Así era como los hombres de la posición del señor Ufford acostumbraban a pagar a los comerciantes. No preguntaban hasta que el trabajo estaba hecho, y entonces pagaban lo que querían cuando querían… o no pagaban. ¿Cuántos cientos de carpinteros, herreros y sastres se habían ido a la tumba en la más absoluta pobreza mientras los ricos a quienes servían les robaban abiertamente bajo el amparo de la ley? Yo no era tan necio como para aceptar semejante trato.

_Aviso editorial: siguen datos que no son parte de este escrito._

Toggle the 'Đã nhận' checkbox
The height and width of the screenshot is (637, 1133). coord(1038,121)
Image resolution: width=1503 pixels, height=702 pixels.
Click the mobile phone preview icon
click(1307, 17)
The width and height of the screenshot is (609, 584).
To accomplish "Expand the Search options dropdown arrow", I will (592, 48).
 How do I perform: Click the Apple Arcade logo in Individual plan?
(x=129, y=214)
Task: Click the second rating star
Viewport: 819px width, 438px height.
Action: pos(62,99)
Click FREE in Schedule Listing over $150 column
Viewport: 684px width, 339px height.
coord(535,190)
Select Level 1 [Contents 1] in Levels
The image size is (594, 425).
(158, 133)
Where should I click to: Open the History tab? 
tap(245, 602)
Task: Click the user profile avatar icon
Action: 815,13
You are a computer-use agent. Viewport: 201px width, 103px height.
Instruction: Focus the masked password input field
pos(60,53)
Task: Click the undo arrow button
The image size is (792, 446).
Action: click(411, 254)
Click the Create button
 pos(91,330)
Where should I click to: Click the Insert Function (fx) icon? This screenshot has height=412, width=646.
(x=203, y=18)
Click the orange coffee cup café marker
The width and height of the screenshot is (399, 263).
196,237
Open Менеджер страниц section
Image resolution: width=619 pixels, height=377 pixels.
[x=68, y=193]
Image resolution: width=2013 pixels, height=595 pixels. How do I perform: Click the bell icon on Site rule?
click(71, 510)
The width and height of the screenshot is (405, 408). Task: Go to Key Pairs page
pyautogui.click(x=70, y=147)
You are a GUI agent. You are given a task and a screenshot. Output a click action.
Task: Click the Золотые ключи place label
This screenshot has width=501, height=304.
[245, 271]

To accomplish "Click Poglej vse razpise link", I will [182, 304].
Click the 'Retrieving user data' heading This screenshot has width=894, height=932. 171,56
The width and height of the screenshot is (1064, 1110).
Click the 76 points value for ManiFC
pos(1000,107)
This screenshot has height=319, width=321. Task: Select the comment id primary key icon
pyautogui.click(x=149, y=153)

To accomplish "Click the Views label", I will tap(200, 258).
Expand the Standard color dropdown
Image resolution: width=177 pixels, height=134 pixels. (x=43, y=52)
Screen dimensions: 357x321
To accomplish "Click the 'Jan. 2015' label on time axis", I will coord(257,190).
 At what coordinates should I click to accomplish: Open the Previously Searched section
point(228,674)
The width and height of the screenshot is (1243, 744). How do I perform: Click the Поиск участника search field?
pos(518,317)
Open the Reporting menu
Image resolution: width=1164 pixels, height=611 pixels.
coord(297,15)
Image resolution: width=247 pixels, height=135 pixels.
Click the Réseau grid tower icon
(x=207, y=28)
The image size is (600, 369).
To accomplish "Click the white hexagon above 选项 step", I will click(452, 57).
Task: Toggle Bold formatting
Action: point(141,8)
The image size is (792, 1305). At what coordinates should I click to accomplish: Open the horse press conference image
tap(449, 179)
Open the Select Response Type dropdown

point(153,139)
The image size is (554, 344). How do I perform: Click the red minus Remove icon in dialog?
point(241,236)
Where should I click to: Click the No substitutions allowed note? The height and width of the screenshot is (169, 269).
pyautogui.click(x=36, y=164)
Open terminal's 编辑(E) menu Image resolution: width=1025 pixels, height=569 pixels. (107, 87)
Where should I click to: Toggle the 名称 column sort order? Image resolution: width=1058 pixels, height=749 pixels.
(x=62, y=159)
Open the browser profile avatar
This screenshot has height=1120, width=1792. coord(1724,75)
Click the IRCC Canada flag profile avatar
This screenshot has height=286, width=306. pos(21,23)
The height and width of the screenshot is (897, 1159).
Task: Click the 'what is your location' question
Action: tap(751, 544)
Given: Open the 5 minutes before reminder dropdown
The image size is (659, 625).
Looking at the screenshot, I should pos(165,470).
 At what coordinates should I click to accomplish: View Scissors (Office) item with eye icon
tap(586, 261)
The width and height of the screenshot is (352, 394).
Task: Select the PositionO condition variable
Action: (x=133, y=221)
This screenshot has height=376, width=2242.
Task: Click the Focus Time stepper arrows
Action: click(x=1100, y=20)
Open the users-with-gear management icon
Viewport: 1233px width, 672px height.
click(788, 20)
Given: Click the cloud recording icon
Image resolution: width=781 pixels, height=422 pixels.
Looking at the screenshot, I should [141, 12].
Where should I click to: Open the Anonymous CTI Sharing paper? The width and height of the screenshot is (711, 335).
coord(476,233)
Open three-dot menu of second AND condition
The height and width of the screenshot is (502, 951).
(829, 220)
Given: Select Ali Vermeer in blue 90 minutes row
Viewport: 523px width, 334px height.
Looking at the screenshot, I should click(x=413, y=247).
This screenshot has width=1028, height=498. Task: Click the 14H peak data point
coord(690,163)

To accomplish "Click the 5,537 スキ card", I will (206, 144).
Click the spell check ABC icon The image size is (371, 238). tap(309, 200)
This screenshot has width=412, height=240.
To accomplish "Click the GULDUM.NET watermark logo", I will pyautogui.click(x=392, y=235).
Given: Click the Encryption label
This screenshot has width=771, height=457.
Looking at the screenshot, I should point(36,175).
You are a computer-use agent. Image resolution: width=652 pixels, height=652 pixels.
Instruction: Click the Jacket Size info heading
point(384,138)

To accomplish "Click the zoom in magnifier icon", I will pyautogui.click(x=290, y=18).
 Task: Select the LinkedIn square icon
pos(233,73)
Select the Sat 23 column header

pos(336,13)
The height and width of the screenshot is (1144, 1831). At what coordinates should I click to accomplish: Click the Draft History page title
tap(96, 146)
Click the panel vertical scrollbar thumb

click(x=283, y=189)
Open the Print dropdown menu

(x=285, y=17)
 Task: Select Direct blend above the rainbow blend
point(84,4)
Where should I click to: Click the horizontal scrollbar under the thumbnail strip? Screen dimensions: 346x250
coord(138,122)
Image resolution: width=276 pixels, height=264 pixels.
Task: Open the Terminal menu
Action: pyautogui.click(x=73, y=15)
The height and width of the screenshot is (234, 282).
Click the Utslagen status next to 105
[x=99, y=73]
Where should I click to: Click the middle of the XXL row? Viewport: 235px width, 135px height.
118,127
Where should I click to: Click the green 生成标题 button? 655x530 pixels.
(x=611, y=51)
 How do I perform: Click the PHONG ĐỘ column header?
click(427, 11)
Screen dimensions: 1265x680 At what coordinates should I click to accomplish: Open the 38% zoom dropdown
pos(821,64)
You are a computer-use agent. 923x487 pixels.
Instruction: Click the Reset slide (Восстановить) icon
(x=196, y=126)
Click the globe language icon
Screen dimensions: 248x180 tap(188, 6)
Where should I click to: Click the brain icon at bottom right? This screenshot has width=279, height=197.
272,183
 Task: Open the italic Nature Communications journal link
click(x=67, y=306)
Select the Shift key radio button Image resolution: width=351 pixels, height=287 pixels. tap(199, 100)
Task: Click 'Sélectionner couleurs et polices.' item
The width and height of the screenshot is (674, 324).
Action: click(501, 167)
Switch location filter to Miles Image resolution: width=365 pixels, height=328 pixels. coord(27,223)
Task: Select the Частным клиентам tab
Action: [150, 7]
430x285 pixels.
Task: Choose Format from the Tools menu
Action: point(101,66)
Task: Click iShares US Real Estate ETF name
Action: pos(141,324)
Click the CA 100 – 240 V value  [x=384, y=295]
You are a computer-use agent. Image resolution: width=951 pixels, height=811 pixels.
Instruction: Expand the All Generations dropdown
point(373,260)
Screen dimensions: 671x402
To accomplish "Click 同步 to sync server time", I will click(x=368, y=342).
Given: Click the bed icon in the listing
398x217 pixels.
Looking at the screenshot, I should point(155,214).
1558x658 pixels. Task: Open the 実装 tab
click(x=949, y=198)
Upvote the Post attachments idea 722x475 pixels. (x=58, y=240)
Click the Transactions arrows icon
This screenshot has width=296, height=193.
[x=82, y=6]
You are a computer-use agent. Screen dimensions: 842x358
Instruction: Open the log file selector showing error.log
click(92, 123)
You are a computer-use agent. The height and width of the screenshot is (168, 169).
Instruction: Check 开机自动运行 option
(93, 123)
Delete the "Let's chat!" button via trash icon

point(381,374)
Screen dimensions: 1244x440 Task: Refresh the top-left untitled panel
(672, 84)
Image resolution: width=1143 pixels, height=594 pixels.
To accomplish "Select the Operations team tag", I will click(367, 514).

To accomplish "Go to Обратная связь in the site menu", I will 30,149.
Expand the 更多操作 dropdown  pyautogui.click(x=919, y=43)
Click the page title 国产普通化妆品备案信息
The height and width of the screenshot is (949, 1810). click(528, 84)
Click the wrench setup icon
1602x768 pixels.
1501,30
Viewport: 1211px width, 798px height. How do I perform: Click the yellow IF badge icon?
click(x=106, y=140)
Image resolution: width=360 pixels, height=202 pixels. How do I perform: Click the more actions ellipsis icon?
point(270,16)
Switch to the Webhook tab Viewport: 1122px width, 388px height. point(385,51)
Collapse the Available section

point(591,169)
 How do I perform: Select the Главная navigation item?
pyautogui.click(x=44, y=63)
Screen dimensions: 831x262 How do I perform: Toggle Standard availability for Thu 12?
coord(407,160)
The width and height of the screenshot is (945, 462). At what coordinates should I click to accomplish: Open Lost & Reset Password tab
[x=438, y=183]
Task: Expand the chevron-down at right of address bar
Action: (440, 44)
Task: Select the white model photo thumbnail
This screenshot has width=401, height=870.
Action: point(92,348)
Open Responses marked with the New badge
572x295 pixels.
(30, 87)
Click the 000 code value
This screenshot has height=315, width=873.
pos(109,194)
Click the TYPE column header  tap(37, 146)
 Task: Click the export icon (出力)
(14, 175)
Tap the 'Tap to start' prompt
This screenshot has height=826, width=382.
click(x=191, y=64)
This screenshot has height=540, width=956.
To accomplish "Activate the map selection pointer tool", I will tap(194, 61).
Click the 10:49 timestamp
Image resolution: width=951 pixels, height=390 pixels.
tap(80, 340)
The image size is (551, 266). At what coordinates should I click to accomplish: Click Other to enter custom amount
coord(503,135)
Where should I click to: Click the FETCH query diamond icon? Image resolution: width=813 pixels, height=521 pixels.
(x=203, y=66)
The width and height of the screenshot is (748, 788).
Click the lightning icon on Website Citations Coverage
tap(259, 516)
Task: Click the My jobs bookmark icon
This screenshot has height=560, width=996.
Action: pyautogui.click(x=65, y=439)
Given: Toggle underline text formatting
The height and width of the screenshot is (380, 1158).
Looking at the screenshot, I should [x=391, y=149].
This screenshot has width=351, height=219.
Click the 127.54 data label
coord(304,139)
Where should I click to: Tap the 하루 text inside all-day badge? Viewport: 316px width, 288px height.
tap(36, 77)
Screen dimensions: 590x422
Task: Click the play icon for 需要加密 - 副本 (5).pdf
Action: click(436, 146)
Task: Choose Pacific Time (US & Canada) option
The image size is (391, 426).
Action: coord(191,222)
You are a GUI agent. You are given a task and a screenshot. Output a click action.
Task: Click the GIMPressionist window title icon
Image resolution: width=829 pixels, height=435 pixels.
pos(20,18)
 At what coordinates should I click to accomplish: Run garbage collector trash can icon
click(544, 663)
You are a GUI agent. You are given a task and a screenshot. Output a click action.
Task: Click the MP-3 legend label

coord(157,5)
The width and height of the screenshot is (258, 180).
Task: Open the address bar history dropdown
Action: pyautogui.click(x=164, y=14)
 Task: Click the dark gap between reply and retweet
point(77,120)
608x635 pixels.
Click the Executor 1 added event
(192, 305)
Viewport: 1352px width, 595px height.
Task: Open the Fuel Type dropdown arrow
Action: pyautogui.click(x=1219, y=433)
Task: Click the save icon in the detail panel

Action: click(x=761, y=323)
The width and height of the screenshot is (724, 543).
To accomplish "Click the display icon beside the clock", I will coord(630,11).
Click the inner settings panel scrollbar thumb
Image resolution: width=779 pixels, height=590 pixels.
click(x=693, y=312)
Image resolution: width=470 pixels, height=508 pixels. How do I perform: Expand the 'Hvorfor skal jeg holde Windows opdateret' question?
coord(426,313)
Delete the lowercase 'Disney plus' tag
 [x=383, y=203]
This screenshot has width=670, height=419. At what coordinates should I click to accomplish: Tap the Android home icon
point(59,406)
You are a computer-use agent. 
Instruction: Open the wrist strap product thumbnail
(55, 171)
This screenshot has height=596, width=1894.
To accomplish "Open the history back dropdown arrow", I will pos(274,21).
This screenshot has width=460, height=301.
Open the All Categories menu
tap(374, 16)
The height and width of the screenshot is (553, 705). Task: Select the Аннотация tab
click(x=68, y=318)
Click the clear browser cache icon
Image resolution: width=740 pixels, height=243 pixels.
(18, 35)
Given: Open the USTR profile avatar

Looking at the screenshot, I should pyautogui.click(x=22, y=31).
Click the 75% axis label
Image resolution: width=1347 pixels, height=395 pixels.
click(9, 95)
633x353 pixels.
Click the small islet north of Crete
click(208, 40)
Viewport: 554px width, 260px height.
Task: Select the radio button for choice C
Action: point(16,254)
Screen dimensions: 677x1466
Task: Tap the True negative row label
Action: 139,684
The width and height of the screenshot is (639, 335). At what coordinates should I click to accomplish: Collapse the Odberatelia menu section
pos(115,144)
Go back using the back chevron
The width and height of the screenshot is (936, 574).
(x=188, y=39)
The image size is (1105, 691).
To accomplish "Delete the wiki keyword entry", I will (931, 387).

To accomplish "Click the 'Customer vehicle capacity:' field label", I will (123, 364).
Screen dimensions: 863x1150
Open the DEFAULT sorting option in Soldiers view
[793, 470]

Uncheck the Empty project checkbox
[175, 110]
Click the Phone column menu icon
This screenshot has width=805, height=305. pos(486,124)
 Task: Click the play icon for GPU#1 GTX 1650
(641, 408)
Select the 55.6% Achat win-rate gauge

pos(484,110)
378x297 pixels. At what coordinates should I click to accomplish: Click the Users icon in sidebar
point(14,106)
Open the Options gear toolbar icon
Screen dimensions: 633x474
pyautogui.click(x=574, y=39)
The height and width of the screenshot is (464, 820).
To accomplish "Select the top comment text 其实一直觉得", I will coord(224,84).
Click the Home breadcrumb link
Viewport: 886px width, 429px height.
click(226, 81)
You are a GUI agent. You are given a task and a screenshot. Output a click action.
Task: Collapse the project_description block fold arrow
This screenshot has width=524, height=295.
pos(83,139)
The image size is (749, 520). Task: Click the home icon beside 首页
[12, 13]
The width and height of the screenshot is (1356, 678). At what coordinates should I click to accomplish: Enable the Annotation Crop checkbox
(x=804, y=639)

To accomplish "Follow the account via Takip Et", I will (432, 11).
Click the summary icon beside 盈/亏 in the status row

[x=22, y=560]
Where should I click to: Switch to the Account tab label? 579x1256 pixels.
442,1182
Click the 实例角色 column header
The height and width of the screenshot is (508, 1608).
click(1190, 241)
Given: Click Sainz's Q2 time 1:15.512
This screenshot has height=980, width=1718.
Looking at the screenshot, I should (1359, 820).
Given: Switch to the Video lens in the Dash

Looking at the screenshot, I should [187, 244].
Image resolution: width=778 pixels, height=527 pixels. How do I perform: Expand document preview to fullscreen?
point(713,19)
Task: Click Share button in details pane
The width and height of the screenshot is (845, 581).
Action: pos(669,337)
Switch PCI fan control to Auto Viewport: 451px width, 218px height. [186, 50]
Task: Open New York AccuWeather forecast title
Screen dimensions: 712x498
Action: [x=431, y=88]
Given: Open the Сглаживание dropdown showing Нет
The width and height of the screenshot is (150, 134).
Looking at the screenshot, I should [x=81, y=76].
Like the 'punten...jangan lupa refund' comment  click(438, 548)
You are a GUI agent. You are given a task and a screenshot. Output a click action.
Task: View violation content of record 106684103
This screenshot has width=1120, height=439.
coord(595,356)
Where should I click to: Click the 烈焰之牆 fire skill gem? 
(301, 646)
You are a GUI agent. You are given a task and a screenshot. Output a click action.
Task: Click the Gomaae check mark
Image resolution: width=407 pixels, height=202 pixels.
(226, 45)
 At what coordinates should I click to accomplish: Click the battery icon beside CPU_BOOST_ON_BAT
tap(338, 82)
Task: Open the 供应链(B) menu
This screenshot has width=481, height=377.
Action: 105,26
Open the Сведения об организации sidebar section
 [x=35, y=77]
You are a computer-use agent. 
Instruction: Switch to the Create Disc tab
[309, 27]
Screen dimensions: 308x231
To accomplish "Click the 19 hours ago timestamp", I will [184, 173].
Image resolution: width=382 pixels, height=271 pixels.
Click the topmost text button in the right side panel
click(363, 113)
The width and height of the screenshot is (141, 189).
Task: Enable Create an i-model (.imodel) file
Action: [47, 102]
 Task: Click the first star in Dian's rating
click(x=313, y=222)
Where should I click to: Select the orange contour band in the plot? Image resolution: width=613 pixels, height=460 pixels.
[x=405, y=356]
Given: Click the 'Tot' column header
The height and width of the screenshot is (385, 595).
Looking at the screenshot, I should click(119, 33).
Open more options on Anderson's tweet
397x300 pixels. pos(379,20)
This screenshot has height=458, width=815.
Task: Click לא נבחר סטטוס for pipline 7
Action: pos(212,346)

– Necesito que se me paguen cinco libras ahora, señor Ufford. Si mis pesquisas se prolongan más de quince días os pediré más, y entonces podréis decirme si estáis lo bastante satisfecho para pagarme lo que pido. Sin embargo, por experiencia puedo deciros que si en quince días no he conseguido localizar al criminal, seguramente nunca lo encontraré.

Ufford se soltó el botón y me miró con expresión severa.

– Cinco libras es mucho dinero.

– Lo sé -dije-. Por eso deseo que me las deis.

El hombre se aclaró la garganta.

– Debo informaros de que no estoy acostumbrado a pagar antes de que el servicio esté hecho, Benjamin. Y no demostráis ningún respeto al pedírmelo.

– Ni pretendo ser respetuoso ni pretendo ser rudo. Se trata simplemente de mi forma de llevar estos asuntos.

Ufford suspiró.

– Muy bien. Podéis volver hoy más tarde. Barber, mi sirviente, os entregará una boba con lo que pedís. Entre tanto, sin duda ustedes dos tienen mucho de qué hablar, jovencitos. Pueden quedarse en esta habitación tanto como quieran, siempre que no pase de una hora.